Он лежал и смотрел поверх воротника шинели, наброшенной на одеяла, в замерзшее окно.
Окно – камин зимы, холода, смерти. Заиндевелые стекла лили в комнату потоки стужи. Тепло печурки встречало холод где-то посредине комнаты. Граница этого фронта все время гуляла, а ночью, когда печка начинала стыть, подползала к ногам спящих и продвигалась к поясу, к плечам, к ртам, чтобы затопить их холодом, как вода – корабельные люки.
Ледяной воздух подползал к подбородку. Домерщиков прятал голову в скудный ореол печного тепла.
Железную печурку топили словарями – англо-, фанко-, немецко-русскими… Оставался последний – итальянский…
Смерть входила в дом через окно. Он сжался и затаился, как когда-то в детстве, прячась от ранней побудки с утлой надеждой: а вдруг не найдут?
Если совсем не дышать, то Страшная Старуха, может быть, не отыщет его под грудой тряпья?…
Но тут стукнула дверь, и Смерть отступила к окну, присев на обледенелый подоконник.
Судьба улыбнулась ему даже умирающему… В тот день Екатерина Николаевна с трудом дотащилась до дома и выложила из старой хозяйственной сумки сокровища: осьмушку сыра, банку сгущенного молока, пачку печенья, плиточку шоколада и бутылку портвейна.
Он знал, откуда это.
Он знал, что утром Кити отправилась на прием к командующему Балтийским флотом вице-адмиралу Трибуцу. Она шла сказать ему, что умирает Домерщиков. Наверное, эта фамилия о чем-то говорила Трибуцу, и он распорядился выдать спецпаек.
Он цедил жизнетворный, согревающий напиток по каплям и знал, что Страшная Старуха пьет с ним на брудершафт.
Ну что ж, не каждому так удается попрощаться с жизнью.
Ему шестьдесят. Не много. Но и не мало. Право, за эти годы он пережил, испытал и прожил столько, что иному не выпадет и на две жизни.
Все, все, все было: роскошь и нищета, бои и благоденствие, заморские страны и любимый до слез, до тихого обожания Питер, воля открытого моря и неволя за колючей проволокой, лучшие вина и красивейшие женщины, отцовское счастье и боль навечной разлуки…
Все было.
И слава Богу!
С тем он и умер.
И первый корабль его – он же последний из пощаженных войнами и временем всех прочих его кораблей – крейсер «Аврора», тоже умер. Остуженный, покинутый, израненный, набрал сколько мог студеной балтийской воды и впечатал киль свой в дно Ораниенбаумской гавани.
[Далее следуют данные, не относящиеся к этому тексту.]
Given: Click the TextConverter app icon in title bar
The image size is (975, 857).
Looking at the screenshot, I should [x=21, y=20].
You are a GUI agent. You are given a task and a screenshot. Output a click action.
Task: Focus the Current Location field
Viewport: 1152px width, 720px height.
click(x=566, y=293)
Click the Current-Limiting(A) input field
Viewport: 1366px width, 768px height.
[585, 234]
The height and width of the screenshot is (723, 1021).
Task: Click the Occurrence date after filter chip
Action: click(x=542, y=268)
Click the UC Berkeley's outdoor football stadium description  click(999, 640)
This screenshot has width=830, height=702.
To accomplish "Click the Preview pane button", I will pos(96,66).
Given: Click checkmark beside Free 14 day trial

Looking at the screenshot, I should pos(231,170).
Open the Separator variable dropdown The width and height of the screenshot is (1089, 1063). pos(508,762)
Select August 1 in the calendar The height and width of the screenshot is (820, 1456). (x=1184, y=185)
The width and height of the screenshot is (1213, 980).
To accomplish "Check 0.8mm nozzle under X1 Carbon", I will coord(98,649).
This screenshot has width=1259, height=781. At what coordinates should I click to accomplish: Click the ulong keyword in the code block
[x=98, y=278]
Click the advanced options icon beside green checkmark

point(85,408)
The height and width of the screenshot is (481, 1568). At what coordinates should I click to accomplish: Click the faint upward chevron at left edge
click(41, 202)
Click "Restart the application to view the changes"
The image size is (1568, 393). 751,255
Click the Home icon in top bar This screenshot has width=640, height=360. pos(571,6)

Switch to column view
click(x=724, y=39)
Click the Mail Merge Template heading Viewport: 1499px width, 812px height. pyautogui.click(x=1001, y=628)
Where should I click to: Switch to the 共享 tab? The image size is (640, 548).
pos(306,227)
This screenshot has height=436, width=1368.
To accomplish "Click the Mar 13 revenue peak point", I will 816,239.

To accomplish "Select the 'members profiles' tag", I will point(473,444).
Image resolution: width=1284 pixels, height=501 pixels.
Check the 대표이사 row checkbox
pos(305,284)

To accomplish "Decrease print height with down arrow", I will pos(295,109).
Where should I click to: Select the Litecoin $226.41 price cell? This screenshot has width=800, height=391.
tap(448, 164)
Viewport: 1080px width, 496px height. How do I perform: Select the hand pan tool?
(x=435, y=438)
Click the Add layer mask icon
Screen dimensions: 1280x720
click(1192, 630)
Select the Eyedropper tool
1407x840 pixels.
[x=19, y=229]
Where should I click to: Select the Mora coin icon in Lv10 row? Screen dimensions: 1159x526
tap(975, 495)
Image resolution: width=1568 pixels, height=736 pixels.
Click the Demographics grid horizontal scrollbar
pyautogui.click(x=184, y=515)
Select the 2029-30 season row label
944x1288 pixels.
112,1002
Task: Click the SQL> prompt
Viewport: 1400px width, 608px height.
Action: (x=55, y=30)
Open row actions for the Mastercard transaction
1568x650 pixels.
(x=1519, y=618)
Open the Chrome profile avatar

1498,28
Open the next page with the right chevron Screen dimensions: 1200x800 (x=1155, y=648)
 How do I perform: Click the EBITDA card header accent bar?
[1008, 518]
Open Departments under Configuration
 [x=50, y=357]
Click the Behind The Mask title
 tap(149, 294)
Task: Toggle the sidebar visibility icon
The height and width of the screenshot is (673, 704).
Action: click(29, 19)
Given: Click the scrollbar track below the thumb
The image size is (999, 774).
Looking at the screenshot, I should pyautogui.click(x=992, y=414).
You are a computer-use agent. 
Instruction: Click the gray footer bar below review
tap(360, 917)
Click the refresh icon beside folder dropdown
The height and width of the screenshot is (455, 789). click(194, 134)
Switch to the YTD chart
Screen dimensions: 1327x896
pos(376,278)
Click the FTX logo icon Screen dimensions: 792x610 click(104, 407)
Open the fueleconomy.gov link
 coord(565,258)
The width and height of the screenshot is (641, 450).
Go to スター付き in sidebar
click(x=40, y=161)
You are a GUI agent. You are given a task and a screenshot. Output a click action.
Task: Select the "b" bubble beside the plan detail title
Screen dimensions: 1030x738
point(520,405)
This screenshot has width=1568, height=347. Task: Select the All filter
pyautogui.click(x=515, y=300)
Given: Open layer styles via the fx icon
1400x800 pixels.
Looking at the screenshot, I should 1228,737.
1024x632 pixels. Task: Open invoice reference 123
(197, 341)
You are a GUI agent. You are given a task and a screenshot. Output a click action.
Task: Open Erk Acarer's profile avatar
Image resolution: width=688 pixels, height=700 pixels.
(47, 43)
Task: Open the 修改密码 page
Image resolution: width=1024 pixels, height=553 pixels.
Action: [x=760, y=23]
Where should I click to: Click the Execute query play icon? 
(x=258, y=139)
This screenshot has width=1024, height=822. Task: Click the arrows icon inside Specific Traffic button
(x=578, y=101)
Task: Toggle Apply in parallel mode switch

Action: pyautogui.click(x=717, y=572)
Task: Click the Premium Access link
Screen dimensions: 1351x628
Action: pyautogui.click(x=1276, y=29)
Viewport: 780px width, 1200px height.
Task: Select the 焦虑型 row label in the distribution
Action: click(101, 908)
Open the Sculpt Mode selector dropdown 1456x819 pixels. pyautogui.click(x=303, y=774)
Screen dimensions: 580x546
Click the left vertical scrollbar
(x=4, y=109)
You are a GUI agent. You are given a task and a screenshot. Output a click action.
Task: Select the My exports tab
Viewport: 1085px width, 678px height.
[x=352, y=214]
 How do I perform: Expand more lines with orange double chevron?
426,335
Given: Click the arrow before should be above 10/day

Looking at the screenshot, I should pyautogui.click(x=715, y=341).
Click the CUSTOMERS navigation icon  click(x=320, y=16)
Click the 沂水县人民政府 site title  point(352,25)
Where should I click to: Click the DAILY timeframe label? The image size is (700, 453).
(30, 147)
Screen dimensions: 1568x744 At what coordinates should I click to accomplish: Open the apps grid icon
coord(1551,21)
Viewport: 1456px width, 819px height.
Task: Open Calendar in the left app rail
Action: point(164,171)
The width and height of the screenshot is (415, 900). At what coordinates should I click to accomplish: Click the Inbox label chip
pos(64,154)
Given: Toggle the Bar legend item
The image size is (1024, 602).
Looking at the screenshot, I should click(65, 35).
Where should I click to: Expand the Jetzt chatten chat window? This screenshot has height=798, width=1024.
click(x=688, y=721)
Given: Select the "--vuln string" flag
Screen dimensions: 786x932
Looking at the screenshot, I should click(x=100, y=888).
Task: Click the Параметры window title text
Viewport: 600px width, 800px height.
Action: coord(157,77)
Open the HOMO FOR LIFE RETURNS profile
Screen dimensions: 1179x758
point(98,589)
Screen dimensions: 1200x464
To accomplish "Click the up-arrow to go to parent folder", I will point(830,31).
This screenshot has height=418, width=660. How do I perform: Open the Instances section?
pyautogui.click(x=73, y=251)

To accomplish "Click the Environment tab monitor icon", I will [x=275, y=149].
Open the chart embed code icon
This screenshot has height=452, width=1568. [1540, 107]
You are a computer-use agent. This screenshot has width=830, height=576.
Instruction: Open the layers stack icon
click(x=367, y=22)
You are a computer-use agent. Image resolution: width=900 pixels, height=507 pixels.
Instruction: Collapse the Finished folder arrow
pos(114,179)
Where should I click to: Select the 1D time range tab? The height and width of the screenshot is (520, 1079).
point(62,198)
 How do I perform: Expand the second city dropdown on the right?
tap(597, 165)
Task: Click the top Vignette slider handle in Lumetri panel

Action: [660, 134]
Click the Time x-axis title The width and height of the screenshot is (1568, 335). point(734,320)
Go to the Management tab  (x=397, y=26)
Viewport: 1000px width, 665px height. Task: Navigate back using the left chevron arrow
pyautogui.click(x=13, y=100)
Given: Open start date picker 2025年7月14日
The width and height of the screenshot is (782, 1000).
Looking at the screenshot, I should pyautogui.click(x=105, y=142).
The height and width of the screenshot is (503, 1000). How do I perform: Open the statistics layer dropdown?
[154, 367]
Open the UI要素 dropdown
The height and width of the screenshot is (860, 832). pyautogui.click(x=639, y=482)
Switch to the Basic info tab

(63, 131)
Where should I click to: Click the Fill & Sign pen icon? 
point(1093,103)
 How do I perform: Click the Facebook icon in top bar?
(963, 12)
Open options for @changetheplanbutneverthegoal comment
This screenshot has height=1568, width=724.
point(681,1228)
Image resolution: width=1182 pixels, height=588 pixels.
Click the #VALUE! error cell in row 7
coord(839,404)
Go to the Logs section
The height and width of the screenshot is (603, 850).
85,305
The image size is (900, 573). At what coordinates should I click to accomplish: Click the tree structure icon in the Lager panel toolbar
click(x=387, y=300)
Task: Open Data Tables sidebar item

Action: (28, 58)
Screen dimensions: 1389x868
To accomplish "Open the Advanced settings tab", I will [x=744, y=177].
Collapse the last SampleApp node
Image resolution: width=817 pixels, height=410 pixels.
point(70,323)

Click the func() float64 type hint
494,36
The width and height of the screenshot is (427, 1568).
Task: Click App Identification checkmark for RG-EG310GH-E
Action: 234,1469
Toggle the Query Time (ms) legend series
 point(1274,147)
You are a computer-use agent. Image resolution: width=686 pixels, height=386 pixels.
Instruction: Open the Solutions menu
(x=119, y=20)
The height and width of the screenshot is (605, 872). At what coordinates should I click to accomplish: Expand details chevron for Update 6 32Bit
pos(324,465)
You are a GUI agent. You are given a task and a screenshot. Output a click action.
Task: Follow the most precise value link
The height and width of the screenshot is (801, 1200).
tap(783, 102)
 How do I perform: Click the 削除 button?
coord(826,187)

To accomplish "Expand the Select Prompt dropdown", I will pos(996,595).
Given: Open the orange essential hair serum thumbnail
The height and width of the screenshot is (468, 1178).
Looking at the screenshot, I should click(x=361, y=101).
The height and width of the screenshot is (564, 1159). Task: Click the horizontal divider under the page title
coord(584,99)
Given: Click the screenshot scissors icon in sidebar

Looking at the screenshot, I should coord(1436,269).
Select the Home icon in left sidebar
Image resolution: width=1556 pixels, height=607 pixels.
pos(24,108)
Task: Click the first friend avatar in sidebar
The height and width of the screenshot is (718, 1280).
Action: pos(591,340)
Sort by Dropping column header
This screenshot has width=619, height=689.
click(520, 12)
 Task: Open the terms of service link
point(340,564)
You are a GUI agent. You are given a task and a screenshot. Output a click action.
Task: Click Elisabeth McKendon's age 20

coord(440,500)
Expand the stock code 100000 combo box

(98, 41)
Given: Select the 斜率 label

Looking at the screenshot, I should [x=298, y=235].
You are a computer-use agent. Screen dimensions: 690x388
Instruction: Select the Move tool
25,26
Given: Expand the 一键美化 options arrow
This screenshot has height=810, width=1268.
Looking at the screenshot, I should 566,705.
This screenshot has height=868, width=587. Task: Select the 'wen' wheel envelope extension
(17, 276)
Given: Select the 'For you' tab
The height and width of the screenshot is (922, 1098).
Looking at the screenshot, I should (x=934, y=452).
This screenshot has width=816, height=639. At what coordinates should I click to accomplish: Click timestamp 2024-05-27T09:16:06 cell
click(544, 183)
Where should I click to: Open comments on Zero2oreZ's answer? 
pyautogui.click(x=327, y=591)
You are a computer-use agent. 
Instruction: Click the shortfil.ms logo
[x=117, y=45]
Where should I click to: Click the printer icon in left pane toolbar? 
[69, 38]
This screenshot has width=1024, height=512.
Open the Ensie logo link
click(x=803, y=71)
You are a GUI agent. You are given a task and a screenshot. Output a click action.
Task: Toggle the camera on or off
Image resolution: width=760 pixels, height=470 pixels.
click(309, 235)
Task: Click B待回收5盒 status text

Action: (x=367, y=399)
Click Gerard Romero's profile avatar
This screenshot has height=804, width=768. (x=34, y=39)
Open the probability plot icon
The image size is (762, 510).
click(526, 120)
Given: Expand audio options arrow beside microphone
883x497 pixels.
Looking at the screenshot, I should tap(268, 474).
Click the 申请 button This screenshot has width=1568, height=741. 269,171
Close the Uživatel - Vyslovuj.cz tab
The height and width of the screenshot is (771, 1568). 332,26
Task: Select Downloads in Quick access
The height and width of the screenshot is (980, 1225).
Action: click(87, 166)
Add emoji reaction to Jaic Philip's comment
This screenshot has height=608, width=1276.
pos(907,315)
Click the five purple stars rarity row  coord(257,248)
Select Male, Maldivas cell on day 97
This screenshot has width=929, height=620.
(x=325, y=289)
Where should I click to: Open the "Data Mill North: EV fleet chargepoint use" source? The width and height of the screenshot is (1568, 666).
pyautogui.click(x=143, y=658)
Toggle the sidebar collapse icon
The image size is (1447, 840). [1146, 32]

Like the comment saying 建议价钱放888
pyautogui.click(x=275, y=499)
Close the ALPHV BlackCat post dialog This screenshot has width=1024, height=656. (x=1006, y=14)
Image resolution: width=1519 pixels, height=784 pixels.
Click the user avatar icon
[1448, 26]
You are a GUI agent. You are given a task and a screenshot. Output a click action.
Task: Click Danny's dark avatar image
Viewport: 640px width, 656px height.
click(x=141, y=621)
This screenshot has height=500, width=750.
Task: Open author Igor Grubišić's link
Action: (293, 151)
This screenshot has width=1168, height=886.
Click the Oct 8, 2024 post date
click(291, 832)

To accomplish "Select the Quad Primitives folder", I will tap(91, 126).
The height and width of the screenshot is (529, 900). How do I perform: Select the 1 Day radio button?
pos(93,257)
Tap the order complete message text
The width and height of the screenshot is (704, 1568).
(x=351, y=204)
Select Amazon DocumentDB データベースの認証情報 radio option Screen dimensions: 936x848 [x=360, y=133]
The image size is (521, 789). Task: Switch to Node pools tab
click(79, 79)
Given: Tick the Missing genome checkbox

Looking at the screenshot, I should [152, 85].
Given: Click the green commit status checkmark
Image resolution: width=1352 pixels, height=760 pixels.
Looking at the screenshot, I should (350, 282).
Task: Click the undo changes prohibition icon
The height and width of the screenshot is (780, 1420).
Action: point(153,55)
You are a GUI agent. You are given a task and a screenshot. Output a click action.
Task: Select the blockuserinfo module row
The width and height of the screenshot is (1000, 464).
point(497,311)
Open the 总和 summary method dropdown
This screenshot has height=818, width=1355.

Но одиссея их – человека и корабля – престранным образом продолжилась и после смерти.
Труп бывшего мичмана «Авроры» и «Олега», старшего офицера «Пересвета» и командира «Млады», бывшего капитана «Рошаля» был отвезен вдовой на набережную реки Карповки и там оставлен по причине малосилья. Рядом – и справа, и слева – лежали десятки, сотни других заледеневших тел. Земля, убитая морозом, не принимала их. Не пухом была она им – тверже мрамора в этом морге под открытым небом. Кто оказался рядом с ним в том загробном, точнее, безгробном бытии его тела? Быть может, такой же скиталец морей, каких по сю пору немало в этом городе? Или ученый, не успевший подарить миру свое открытие? Старуха, некогда блиставшая на балах фрейлина, чудом не загремевшая в Соловки? Мастер, унесший с собой секреты дедовского ремесла? Юная дева из отряда МПВО?… Цвет Петербурга и крепь Ленинграда лежали там.
Зима одела их всех в снежные саваны, вьюги отпевали их, небо зажигало им звезды вместо поминальных свечей.
Так лежал он и девятый свой день, и сороковой. Так лежали они все на берегу реки-оборотня: простецкая Карповка обернулась вдруг легендарным Стиксом. И все они терпеливо ждали ладью Харона.
Харон не приплыл, а приехал на бортовом грузовике. И не один. Их было несколько, этих печальных перевозчиков бренных тел. И везли они свой скорбный груз через весь город, за Обводной канал, на Среднюю Рогатку к воротам Кирпичного завода.